Data pointing to words and elements:
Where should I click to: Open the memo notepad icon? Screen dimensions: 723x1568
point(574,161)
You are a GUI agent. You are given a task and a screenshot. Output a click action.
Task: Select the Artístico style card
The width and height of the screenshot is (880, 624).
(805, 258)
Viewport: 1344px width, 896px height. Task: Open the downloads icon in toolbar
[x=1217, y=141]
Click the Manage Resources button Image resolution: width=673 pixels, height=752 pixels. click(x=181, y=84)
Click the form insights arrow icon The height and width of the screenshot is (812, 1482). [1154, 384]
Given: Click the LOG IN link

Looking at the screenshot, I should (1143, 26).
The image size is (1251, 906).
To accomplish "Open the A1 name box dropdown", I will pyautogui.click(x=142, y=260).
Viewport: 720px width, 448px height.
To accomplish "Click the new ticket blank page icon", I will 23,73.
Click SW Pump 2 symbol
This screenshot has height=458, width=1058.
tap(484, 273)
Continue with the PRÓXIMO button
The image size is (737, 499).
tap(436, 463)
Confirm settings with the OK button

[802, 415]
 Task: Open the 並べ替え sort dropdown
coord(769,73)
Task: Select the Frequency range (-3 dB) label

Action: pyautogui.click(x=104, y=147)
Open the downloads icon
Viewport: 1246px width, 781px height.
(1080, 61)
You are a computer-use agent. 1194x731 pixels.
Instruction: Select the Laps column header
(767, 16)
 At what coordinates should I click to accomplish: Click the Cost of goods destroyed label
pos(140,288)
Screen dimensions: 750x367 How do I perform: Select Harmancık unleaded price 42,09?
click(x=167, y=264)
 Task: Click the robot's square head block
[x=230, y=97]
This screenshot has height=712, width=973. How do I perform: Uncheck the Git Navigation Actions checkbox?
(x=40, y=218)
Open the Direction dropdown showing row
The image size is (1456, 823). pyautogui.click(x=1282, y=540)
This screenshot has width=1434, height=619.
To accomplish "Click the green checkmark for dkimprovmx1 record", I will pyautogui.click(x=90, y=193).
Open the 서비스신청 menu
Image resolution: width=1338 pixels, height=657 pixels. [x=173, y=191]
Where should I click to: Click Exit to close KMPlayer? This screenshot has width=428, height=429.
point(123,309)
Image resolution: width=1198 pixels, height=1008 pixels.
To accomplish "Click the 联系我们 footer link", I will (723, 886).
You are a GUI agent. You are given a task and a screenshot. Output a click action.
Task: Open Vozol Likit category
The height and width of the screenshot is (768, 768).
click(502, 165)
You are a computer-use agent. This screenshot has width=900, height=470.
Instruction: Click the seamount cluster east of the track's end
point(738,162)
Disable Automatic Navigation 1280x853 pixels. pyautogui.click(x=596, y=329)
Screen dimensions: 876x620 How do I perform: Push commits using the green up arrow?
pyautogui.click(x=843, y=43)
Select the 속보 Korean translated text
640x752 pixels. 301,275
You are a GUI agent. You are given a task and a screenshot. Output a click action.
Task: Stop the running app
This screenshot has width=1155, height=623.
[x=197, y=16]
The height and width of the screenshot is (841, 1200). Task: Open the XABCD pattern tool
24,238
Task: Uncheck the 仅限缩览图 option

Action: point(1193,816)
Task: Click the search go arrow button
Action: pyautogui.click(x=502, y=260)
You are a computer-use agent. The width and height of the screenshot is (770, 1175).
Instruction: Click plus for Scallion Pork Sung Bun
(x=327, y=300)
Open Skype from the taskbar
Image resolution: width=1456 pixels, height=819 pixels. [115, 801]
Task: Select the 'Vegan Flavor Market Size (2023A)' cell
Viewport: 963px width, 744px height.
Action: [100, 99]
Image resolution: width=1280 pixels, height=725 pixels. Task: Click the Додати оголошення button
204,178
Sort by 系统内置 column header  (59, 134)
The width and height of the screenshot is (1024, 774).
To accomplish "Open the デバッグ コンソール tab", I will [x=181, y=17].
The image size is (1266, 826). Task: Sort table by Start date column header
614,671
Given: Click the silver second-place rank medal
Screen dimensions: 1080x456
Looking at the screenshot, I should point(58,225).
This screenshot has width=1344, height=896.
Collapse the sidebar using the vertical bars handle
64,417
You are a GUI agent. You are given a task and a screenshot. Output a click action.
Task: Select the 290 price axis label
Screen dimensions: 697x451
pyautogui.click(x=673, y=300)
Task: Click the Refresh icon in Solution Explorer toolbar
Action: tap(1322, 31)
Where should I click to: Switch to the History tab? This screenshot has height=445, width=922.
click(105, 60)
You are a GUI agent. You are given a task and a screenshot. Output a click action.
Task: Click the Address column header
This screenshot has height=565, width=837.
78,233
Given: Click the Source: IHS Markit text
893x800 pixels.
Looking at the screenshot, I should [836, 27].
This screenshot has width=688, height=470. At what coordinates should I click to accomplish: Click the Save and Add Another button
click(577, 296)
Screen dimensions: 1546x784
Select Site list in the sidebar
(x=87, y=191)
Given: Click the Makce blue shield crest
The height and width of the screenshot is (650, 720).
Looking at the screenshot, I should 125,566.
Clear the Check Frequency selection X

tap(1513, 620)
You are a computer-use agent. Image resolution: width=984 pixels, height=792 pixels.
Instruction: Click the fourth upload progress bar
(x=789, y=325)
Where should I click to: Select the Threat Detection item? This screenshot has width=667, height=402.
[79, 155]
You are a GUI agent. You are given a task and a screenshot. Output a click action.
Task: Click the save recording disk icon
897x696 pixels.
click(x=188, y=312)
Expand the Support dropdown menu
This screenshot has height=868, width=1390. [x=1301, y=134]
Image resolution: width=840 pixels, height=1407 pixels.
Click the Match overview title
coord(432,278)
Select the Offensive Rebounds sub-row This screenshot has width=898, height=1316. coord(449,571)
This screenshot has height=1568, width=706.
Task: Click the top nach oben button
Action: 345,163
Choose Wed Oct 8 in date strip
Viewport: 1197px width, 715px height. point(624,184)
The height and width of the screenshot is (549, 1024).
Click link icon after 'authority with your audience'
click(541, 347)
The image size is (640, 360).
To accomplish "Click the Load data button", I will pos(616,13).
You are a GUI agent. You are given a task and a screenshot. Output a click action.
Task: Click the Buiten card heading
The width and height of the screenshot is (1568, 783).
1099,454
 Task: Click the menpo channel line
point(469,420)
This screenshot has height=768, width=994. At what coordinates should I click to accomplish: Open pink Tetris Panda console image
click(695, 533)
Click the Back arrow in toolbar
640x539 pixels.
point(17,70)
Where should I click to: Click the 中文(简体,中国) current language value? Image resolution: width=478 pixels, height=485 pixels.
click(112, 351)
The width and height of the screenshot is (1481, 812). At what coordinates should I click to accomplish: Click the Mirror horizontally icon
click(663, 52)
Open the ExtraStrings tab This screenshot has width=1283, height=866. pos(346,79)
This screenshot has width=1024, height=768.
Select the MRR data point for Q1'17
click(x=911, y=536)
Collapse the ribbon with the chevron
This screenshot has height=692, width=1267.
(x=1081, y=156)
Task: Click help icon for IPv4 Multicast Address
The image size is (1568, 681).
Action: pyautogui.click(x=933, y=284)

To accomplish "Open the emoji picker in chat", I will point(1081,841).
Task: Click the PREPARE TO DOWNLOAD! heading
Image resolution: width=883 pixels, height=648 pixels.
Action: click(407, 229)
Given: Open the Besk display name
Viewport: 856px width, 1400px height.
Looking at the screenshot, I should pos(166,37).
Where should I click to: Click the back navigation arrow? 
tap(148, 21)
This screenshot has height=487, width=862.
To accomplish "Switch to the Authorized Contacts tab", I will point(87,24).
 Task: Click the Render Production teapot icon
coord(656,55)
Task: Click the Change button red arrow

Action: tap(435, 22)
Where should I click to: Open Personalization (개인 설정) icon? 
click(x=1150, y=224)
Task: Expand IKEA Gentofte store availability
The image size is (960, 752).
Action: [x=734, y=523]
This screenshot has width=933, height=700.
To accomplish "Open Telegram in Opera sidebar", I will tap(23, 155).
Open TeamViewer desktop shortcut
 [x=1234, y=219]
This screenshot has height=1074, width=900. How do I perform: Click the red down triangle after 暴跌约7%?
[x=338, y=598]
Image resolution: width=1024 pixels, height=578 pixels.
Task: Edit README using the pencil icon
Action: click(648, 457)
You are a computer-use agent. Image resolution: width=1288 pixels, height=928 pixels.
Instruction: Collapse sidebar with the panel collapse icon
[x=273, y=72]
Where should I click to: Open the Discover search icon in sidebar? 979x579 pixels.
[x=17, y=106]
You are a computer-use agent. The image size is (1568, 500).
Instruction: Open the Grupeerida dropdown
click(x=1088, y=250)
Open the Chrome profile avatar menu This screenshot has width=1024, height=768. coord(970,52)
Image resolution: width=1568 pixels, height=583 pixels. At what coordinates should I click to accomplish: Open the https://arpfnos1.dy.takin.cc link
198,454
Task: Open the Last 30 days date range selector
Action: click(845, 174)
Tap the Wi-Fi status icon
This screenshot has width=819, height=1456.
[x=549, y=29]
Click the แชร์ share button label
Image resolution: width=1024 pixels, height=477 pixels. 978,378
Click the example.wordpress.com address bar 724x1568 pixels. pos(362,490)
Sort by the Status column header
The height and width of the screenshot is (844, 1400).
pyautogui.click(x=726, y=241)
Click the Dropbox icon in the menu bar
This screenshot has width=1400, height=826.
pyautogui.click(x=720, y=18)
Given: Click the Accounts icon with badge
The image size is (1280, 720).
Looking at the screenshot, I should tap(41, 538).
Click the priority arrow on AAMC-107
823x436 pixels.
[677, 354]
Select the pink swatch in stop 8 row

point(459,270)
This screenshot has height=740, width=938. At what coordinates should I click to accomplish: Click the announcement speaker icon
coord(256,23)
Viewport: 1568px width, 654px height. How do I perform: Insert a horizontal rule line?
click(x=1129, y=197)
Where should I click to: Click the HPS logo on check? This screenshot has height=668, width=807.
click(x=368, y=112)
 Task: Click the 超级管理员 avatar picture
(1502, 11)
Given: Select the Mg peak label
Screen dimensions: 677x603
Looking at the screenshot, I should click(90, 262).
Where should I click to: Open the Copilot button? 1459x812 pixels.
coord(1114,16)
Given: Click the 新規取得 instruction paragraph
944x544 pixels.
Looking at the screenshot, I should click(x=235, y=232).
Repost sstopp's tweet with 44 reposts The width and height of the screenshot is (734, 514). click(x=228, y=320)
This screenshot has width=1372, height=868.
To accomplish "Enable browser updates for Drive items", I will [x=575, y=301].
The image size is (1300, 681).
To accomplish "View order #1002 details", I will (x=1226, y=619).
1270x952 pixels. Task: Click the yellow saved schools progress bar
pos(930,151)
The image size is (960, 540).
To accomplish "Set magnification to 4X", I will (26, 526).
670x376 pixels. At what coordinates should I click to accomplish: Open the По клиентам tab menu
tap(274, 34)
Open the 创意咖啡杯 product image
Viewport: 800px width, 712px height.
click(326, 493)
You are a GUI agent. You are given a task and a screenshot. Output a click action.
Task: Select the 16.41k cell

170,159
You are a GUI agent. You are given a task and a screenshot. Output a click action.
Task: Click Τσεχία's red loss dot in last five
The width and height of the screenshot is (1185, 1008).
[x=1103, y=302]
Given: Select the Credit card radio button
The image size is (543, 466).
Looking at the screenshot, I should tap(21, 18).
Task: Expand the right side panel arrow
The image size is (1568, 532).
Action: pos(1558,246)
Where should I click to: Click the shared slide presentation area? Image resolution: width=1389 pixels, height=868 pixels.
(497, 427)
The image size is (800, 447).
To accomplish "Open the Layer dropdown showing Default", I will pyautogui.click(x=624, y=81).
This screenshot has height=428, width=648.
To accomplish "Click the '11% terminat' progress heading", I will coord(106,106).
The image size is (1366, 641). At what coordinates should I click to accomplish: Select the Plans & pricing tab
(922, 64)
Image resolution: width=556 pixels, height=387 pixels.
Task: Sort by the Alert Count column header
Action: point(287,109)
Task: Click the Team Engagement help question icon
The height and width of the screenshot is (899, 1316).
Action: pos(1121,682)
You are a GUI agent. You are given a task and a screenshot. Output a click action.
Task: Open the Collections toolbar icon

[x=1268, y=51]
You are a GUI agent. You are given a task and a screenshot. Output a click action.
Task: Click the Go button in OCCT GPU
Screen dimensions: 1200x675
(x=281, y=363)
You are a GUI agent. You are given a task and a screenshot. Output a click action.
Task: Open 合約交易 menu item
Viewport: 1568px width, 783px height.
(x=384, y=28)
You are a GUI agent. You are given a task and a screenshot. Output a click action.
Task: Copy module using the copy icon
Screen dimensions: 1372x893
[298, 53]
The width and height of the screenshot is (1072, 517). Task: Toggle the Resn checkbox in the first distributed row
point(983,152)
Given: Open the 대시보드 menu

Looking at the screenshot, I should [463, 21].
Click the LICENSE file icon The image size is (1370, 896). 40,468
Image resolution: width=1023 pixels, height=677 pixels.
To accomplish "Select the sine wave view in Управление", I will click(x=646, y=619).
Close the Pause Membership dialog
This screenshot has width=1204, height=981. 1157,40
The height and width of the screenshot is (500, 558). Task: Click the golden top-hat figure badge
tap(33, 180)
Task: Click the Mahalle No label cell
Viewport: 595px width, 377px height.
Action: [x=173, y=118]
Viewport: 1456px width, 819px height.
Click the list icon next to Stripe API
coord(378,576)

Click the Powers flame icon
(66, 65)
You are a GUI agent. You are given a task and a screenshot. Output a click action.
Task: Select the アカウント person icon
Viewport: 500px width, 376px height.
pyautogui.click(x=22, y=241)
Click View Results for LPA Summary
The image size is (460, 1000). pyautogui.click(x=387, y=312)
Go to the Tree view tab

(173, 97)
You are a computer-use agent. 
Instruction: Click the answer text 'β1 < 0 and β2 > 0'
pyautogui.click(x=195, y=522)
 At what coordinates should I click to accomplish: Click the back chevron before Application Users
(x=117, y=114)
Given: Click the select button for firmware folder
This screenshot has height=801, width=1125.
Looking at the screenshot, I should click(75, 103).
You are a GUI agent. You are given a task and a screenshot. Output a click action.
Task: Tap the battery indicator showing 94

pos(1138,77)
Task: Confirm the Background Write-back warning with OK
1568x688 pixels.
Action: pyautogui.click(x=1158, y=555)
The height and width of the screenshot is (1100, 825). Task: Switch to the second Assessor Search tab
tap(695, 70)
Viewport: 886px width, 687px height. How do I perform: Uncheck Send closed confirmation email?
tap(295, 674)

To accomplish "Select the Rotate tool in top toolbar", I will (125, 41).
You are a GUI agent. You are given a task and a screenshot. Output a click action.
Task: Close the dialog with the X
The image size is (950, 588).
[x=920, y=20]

— What is required —
Output the data from its first line through the line containing "Looking at the screenshot, I should (1143, 26)." as a CSV with the columns input and output, one row for each input paired with its output. Put every field in double quotes and replace line breaks with spaces.

— Answer for the task —
input,output
"Where should I click to: Open the memo notepad icon? Screen dimensions: 723x1568","point(574,161)"
"You are a GUI agent. You are given a task and a screenshot. Output a click action. Task: Select the Artístico style card The width and height of the screenshot is (880, 624).","(805, 258)"
"Viewport: 1344px width, 896px height. Task: Open the downloads icon in toolbar","[x=1217, y=141]"
"Click the Manage Resources button Image resolution: width=673 pixels, height=752 pixels.","click(x=181, y=84)"
"Click the form insights arrow icon The height and width of the screenshot is (812, 1482).","[1154, 384]"
"Given: Click the LOG IN link","Looking at the screenshot, I should (1143, 26)."